Durante los 16 años de convivencia, no siempre fácil, mamá y yo aprendimos la una de la otra. Esto puedo verlo ahora con la distancia que me separa de esos años. Ella preparaba la cena: arroz con acelgas, menestra, chanfaina, minestrona, tortilla de tres colores, arroz con garbanzos… Yo preparaba los almuerzos, nada especial que decir de ellos que no sea su abundancia: éramos ocho al mediodía, algunas veces en turnos diferentes por el horario de los chicos.

Los Urdaneta Vázquez  dieron origen a los Urdaneta Romero y los López Urdaneta. La tradición culinaria de Alfamén se fue enriqueciendo con el contacto con otras personas y circunstancias. Sin embargo, a pesar de los cambios, Alfamén siguió y sigue siendo el escenario de diferentes celebraciones: bautizos, cumpleaños, graduaciones, matrimonios y bodas de plata. Y en todas ellas, junto a las amplias y vetustas paredes y los patios cálidos y acogedores, la cocina sigue siendo manantial de sabrosuras.

La cocina de Alfamén es una mezcla de tradiciones, una amalgama de experiencias culinarias enriquecidas con el contacto de familiares y amigos. Es hija de la cocina de mamá, pero la ha sobrepasado en variedad y cantidad. No es cocina criolla ni tampoco española, aunque tiene de ambas. Tampoco es original: la cocina de Alfamén se ha nutrido de diferentes fuentes y no teme copiar, imitar o repetir lo bueno.

“La Cocina de Alfamén” es una recopilación de los platos de la cocina de mamá, de los Urdaneta Romero y de los López Urdaneta.En lo que a nosotros se refiere, debo señalar que yo he aprendido mucho de mi prima Lucrecia Urdaneta, a quien también le gusta la cocina y de Clarisa, su hermana de crianza. Y en la medida en que la familia ha ido creciendo y enriqueciéndose con los matrimonios de los hijos, también se ha enriquecido la cocina de Alfamén. Evelyn, Liris y Samantha, esposas y María Alejandra, novia, han contribuido a enriquecer el acervo culinario de Alfamén. Y si los churros se pudiesen bordar, Maruja nos hubiera dejado una hermosa receta de churros en punto de cruz. Y es que  Maruja tiene unas manos maravillosas para el bordado, pero nunca le gustó mucho la cocina.

La cocina de Alfamén es dulce, le gustan los postres, los panes y galletas. Es una cocina para todos los días, aunque puede vestirse de fiesta para oportunidades especiales. Es una cocina para todo el año y también para la Navidad.
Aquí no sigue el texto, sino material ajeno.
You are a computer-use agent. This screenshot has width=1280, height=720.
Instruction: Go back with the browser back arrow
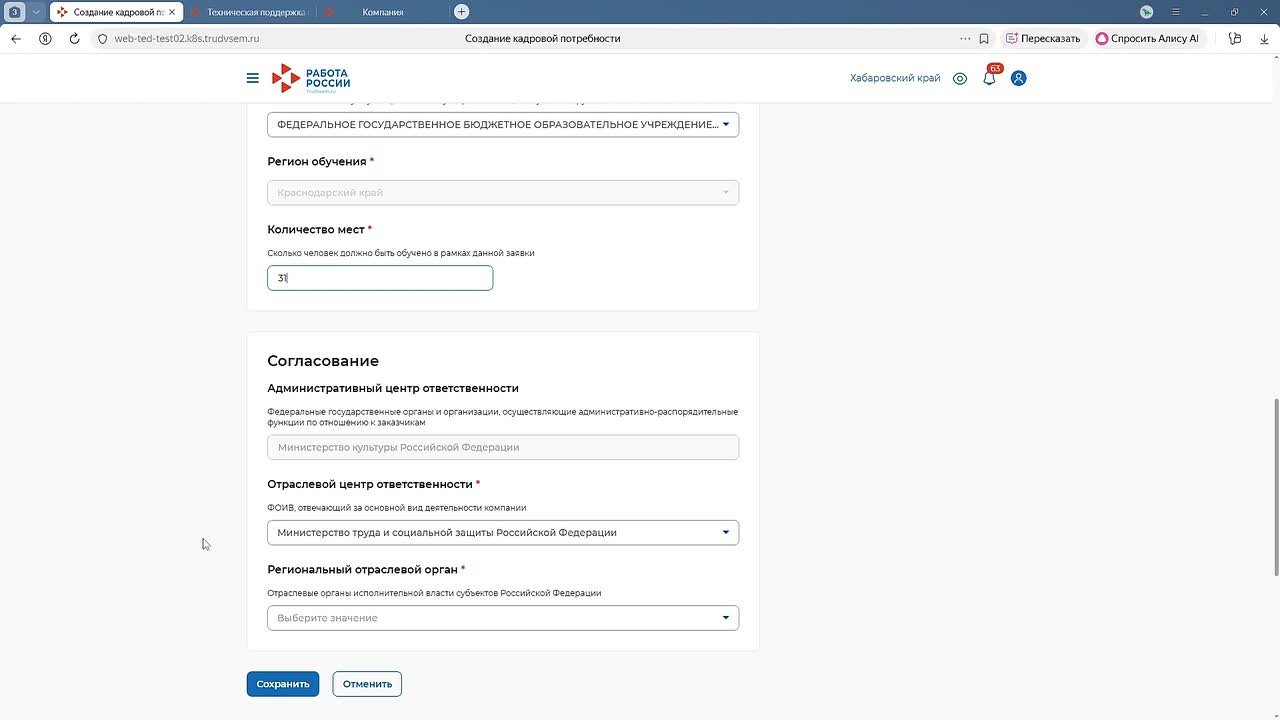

Porque en Alfamén, durante la Navidad, la cocina se viste de luces como el arbolito y de estrellas como el cielo de nuestro nacimiento, y sus fogones despiden los dulces olores de la Navidad: el pan de jamón recién horneado, la torta negra, las galletas y las hallacas.
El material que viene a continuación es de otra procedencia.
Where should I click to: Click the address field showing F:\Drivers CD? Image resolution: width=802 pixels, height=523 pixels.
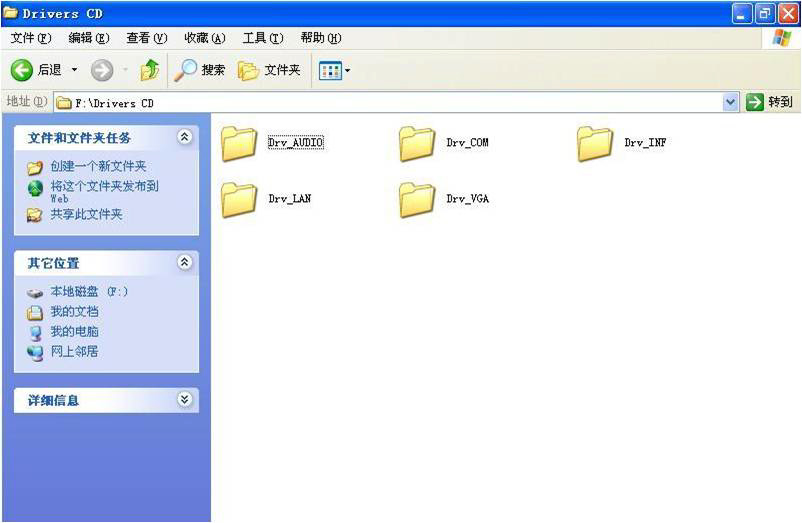[390, 102]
“La Cocina de Alfamén” no es un libro de cocina, aunque en principio esa fue la intención. Es un libro de recuerdos. Recuerdos de mi padre sirviendo el vino a sus invitados, recuerdos de mi madre bañada de orgullo por las felicitaciones de sus comensales; recuerdos de mi niñez y adolescencia, recuerdos de la niñez de mis hijos, de las reuniones familiares, de las fechas importantes de nuestras vidas. Recuerdos del amor vivido en familia, reunidos alrededor de la mesa, compartiendo la comida, la alegría de estar juntos y el orgullo de ser herederos de una tradición que hemos sabido conservar y transmitir.

“La Cocina de Alfamén” es un libro para los nietos de Rosario y Luis que desde el cielo deben estar bendiciendo nuestras familias.